Silicon technology is rigid, executing commands rapidly without consideration for outcomes. In contrast, biological neurons are inherently curious, having evolved over billions of years to solve problems using minimal energy.
The CL-1, a groundbreaking "biological computer" chip, integrates human neurons derived from induced pluripotent stem cells (iPSCs), which are reprogrammed from adult skin or blood samples into functional cortical neurons. Once matured, these neurons are placed on a high-density microelectrode array (HD-MEA), creating a silicon chip with thousands of connection points.
This innovative chip serves as a conduit between the neurons and the digital world. The neurons adapt through synaptic plasticity, restructuring their connections to optimize performance and effectively learning to navigate the game.
Programming this biological computer diverges from traditional coding. Instead of rigid instructions, the process involves supervised sensory feedback, allowing neurons to naturally seek order and adapt.
Wetware vs Hardware
Unlike silicon-based AI, which relies on extensive training datasets, these neurons exhibit "adaptive real-time goal-directed learning." They learn through experience rather than requiring vast amounts of data. The neurons respond to electrical pulses representing the game state, enabling them to make decisions based on feedback.

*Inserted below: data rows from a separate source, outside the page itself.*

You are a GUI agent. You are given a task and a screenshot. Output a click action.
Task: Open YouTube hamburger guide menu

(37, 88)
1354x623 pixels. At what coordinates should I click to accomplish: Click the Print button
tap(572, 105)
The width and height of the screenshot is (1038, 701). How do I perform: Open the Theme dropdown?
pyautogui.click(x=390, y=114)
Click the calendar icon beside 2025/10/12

The biological chip may not be a gaming powerhouse, but its development marks a significant step toward solving complex tasks that traditional chips struggle with, such as controlling robotic arms with high precision.
Ethical Considerations
While Dr. Brett Kagan, Chief Scientific Officer at Cortical Labs, emphasizes that these neurons are not "mini-brains," the ethical implications of using living cells in computing are profound. As technology advances, questions about ownership and the nature of consciousness in biological computing will become increasingly relevant.
Ultimately, we may have found a way not just to mimic human thought but to integrate human biological elements into the realm of computing.